Getting the Selection Edge
"All successful employers are stalking people who will do the unusual, people who think, people who attract attention by performing more than is expected of them." – Charles Schwab
Selecting the right people is the life line of achievement. We can do everything else right, but if we miss this one, we might as well hang up the cleats. We can't play the game of high achievement effectively unless we know how to select talent.
Our legalistic society, the high cost of recruiting and training, and the shrinking labor pool make guesswork expensive. When we hire, review, promote or terminate, we need to know what we're doing-and have some basis upon which to support our decision.
Beyond initial selection assistance lies a potentially more important evaluation benefit. Supervisors frequently find it difficult to communicate with staff. Especially when it's time for review, promotion, or when emerging problems make coaching and counseling a highly productive activity. Having an employee's personality and mental profile available removes some of the intimidation supervisors feel. Profiling and evaluation provide considerable insight into the employee. It creates a broad agenda of topics to discuss when coaching, reviewing, or seeking the proper candidate for promotion. A formal evaluation process can be a significant contributor to effective supervision.
Another benefit is the capability to personalize and customize. For example, let's assume you have a 10-person sales staff. Among them are five achievers, three who are mediocre, and two who are marginal. One way to grow your organization is to find a way to clone the five achievers. This is easily done with some evaluation services. Profiling and building a normative pattern of the five achievers provides the mold.
Using normative behavioral patterns as a guide, you can match the profiles of employment candidates with your achievers and integrate the results into the other elements of your hiring decision. Developing this information base will yield a higher probability of hiring success.
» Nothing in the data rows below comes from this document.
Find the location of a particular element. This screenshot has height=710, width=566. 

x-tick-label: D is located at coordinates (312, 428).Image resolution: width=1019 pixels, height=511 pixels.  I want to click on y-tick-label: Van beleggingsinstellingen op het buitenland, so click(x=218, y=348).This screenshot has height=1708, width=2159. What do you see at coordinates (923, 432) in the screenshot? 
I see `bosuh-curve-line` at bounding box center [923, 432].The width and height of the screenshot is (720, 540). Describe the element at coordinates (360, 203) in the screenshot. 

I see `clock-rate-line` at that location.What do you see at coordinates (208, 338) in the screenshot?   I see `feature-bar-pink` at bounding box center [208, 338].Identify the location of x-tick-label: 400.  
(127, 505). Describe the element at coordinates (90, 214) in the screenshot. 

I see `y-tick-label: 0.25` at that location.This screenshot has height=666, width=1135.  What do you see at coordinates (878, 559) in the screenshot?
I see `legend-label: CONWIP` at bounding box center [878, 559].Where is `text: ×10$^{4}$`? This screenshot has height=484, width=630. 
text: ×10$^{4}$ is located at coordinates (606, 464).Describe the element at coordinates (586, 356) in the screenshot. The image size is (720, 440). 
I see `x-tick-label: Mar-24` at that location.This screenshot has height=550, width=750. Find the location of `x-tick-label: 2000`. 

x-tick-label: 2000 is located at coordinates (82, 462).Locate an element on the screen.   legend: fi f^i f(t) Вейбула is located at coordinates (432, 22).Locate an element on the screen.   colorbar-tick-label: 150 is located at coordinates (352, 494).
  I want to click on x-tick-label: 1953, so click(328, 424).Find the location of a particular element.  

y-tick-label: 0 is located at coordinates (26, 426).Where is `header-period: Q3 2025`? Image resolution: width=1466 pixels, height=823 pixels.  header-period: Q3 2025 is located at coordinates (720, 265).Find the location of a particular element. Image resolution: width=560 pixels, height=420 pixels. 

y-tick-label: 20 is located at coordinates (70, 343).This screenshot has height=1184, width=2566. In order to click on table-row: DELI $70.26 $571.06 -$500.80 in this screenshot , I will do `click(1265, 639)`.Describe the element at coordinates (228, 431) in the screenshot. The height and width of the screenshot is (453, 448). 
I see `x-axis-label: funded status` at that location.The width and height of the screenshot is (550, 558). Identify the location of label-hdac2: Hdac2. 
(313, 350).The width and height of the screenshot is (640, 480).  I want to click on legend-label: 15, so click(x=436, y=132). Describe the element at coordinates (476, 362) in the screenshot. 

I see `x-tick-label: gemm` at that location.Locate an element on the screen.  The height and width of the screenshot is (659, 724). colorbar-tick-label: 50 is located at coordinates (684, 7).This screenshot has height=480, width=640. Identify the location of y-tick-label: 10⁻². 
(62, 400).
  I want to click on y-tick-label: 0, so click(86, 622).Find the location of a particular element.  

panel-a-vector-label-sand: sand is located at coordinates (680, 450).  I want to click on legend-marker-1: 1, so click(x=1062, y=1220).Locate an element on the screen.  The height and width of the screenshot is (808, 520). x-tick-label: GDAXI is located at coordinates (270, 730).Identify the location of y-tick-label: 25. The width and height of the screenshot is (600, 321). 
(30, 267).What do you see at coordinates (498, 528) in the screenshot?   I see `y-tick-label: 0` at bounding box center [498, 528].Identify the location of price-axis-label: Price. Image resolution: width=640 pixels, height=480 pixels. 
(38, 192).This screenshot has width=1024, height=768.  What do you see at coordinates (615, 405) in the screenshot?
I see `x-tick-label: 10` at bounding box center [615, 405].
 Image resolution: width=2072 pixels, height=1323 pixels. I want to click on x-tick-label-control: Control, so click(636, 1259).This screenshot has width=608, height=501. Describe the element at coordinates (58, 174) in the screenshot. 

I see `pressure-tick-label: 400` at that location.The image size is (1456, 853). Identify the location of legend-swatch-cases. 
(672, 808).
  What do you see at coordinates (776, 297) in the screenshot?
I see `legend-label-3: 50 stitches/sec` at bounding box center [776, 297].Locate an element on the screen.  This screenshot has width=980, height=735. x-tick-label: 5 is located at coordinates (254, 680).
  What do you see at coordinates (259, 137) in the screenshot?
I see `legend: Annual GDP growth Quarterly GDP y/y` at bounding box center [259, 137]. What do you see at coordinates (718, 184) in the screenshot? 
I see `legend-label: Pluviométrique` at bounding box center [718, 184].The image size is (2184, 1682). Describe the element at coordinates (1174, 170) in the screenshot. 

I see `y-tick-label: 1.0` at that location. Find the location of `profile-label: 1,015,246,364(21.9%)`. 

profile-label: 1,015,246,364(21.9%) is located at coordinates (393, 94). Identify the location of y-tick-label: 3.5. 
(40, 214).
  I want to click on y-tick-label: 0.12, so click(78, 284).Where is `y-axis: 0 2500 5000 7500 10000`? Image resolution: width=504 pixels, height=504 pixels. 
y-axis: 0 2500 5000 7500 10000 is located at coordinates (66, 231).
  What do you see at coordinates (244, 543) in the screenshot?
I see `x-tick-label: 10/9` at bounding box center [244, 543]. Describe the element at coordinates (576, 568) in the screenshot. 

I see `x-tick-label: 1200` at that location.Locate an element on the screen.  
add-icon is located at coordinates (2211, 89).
Most evaluation tools measure personality characteristics, some measure mental aptitudes, and a few, like PES, include the validity-checking step that provides assurance the evaluation has integrity. All three areas are important, although hourly or low skill employees can be evaluated on personality characteristics only.
The computer is playing a major role in the rapidly increasing use of formal employee evaluation. For example, most services sell user-friendly software which allows easy accomplishment of both administration and in-house scoring. Many employers have wanted to incorporate profiling into their human resource activities but have stayed away because of cost, confusion, or intimidation. Now it's simple and affordable for most businesses.
Profiling your finalist employment candidates, as well as those already on staff, is an important area of opportunity for achieving organizations. It reduces guesswork, helps you know your people better, improves the quality of communication, reduces fear of lawsuits for discrimination or inappropriate dismissal, and helps you find more people like your top producers. All of these opportunities, until recently, were available only to larger organizations.